One of the biggest problems with water in the basement (or the first floor) is the musty, moldy smell it leaves behind. What do you do to get that moldy smell out of your basement?
There are a variety of mold smell removal tips to clean and deodorize the basement fast. With my help, you won’t have to spend an extra second smelling that moldy, musty odor!
Are you ready then? Let’s get busy cleaning!
Ditch the Dampness
The very first thing you have to do in removing the smell of mold and mildew is to get rid of any standing water, leaks, trickles and even dampness. Mold and mildew is a fungus spread by spores which thrive in dark, damp and poorly ventilated areas. That’s why the basements in some older homes are so prone to mold and they have a stale, pungent odor.

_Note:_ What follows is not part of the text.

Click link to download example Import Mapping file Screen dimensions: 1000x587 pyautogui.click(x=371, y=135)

Removing the smell of mold begins with ventilating the area and drying it out (completely) using a wet and dry vacuum to suck up standing water; fans to dry out damp areas and even dehumidifiers to help pull moisture from the air.

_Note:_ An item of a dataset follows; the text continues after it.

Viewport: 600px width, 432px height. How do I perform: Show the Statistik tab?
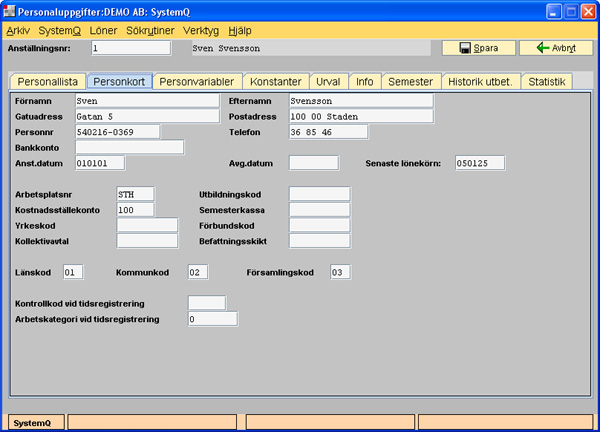(x=547, y=81)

Sort Out any Damaged Items
Mold has the tendency to spread through airborne spores. That means that even cleaning up a room or area in the basement containing mold may not be enough. When deodorizing the area, it is best to take everything from the affected area and air it out on the porch or in the warm sun, if this is possible.
Throw out anything that is damp or wet and shows signs of mold or mildew. Keep only the items you truly can’t live without. Why? Because cleaning them is going to be a lot of time consuming work, so don’t bother keeping anything that doesn’t have real value to you – financially or sentimentally.
Look for Remaining Signs of Mold or Mildew
Nothing is safe when it comes to mold and mildew. No surface is immune to mold. It grows on walls, cardboard, fabric, and more.
Once you have dried out the area in question and removed what you can, start looking for visible signs of mold. It usually appears along cracks and crevices; around pipes and window panes and along the bottom of walls. Mold usually looks dark in color and is often black. It tends to show up in splotchy areas all over the place.
Clean Items Individually
Once you have emptied the basement (or other living areas that contains the pungent smell), clean each item individually with a mixture of:
1 cup chlorine bleach
1 gallon water
You can also clean and deodorize with a mixture of vinegar and water if your item is delicate or made of fabric:
1 Quart Plain White Vinegar
3 Quarts Water
1 Tbsp Dishwashing liquid
Afterwards dry the item completely and allow to air out.
If any odor remains, use an odor eliminating spray like Febreze to get the last of any mold smells out of delicate items like books. Meanwhile, scrub the interior of the basement well with the same bleach solution. Be careful not to saturate walls and floors since adding more moisture to the area can make the problem worse.
Be sure to thoroughly dry the entire area before returning furniture, boxes and other storage items.
Air Flow is the Key to Success
Removing the smell of mold and mildew also requires ventilating the affected area.
This means opening windows, running fans and otherwise getting some fresh air into the lower level of your home once in awhile.
The more closed up you keep your basement; the more apt those odors will be to return. Running a dehumidifier can help keep moisture levels low and mold from returning.
No one likes a musty smelling basement, luckily you don’t have to live with those smells, no matter how old your basement is. Cleaning regularly and letting air circulate will ensure that mold and mildew smells will be kept to a minimum.